Goal
Report each line of the records below that contains the word "width", copying every such line in full.

Records for this exercise
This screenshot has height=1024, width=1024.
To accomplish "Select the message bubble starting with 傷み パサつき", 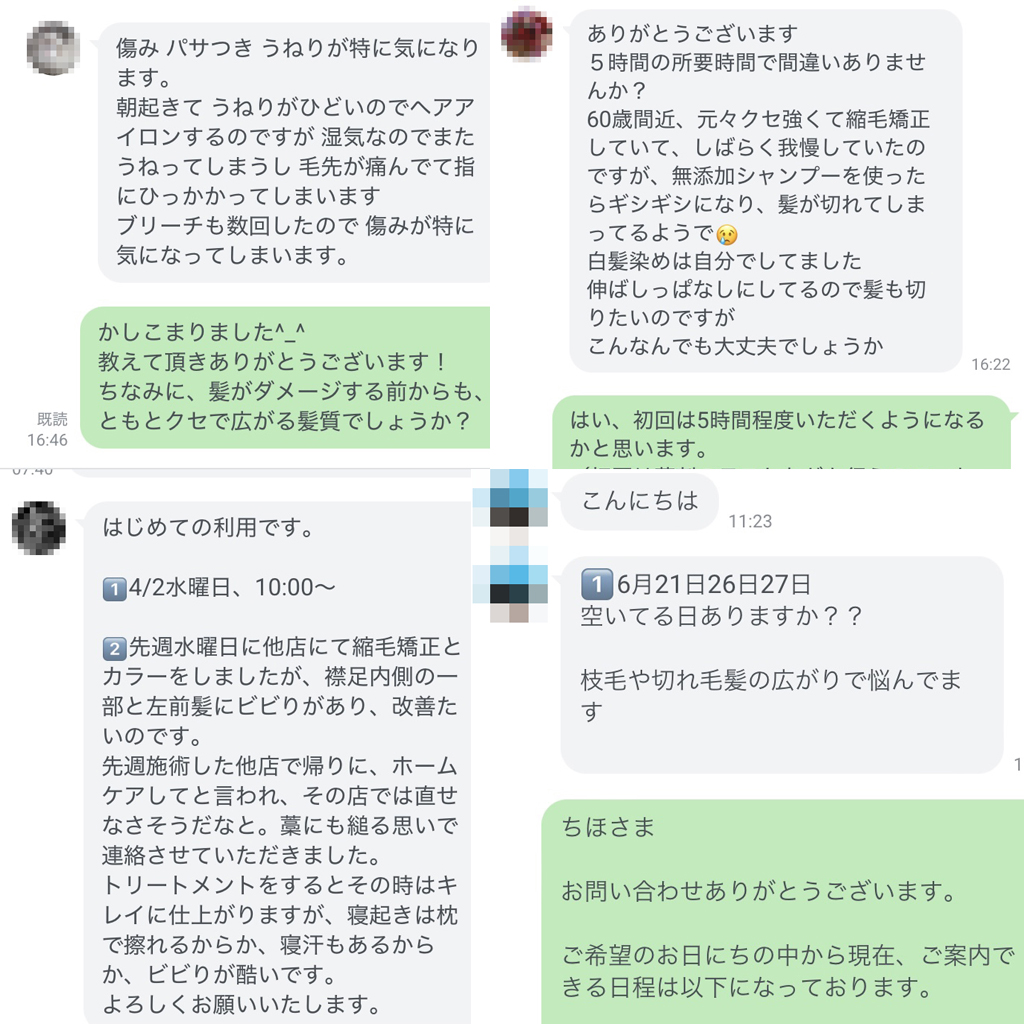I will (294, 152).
==
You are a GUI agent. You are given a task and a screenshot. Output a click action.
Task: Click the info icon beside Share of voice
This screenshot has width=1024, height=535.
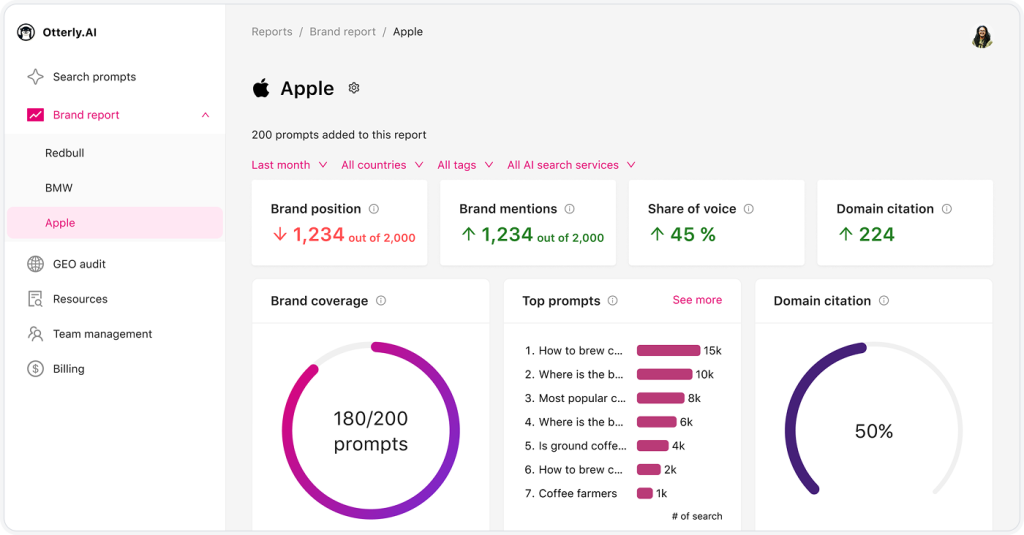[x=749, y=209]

Exercise result
This screenshot has height=1024, width=1024.
This screenshot has width=1024, height=535.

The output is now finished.